# Start of Data section
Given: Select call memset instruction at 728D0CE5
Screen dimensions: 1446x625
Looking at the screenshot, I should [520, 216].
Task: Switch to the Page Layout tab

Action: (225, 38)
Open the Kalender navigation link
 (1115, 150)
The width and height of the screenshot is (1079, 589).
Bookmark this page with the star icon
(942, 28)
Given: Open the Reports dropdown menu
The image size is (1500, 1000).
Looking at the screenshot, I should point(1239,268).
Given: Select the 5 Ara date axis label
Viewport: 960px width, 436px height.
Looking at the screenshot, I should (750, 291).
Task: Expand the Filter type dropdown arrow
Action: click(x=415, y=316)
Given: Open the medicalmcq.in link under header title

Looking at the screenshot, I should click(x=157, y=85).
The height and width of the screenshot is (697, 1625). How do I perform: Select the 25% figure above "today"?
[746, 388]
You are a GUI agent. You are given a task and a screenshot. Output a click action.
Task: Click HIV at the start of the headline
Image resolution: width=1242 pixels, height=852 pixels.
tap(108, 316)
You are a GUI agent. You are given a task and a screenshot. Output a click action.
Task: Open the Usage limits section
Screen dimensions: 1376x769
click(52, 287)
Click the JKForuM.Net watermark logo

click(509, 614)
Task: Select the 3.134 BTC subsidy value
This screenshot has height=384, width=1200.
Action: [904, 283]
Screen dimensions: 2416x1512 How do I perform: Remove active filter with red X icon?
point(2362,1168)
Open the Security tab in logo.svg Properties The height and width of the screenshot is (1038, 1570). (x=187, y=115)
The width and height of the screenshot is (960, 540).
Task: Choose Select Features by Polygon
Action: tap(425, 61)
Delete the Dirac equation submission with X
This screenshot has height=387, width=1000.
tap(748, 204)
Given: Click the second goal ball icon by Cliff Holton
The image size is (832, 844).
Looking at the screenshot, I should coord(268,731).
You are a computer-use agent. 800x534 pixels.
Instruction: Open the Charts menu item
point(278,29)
# End of Data section
Set problem.
Output the lines of the data above as a numbered list, leaving out any blank lines.

Full output.
1. Given: Select call memset instruction at 728D0CE5
2. Screen dimensions: 1446x625
3. Looking at the screenshot, I should [520, 216].
4. Task: Switch to the Page Layout tab
5. Action: (225, 38)
6. Open the Kalender navigation link
7.  (1115, 150)
8. The width and height of the screenshot is (1079, 589).
9. Bookmark this page with the star icon
10. (942, 28)
11. Given: Open the Reports dropdown menu
12. The image size is (1500, 1000).
13. Looking at the screenshot, I should point(1239,268).
14. Given: Select the 5 Ara date axis label
15. Viewport: 960px width, 436px height.
16. Looking at the screenshot, I should (750, 291).
17. Task: Expand the Filter type dropdown arrow
18. Action: click(x=415, y=316)
19. Given: Open the medicalmcq.in link under header title
20. Looking at the screenshot, I should click(x=157, y=85).
21. The height and width of the screenshot is (697, 1625). How do I perform: Select the 25% figure above "today"?
22. [746, 388]
23. You are a GUI agent. You are given a task and a screenshot. Output a click action.
24. Task: Click HIV at the start of the headline
25. Image resolution: width=1242 pixels, height=852 pixels.
26. tap(108, 316)
27. You are a GUI agent. You are given a task and a screenshot. Output a click action.
28. Task: Open the Usage limits section
29. Screen dimensions: 1376x769
30. click(52, 287)
31. Click the JKForuM.Net watermark logo
32. click(509, 614)
33. Task: Select the 3.134 BTC subsidy value
34. This screenshot has height=384, width=1200.
35. Action: [904, 283]
36. Screen dimensions: 2416x1512 How do I perform: Remove active filter with red X icon?
37. point(2362,1168)
38. Open the Security tab in logo.svg Properties The height and width of the screenshot is (1038, 1570). (x=187, y=115)
39. The width and height of the screenshot is (960, 540).
40. Task: Choose Select Features by Polygon
41. Action: tap(425, 61)
42. Delete the Dirac equation submission with X
43. This screenshot has height=387, width=1000.
44. tap(748, 204)
45. Given: Click the second goal ball icon by Cliff Holton
46. The image size is (832, 844).
47. Looking at the screenshot, I should coord(268,731).
48. You are a computer-use agent. 800x534 pixels.
49. Instruction: Open the Charts menu item
50. point(278,29)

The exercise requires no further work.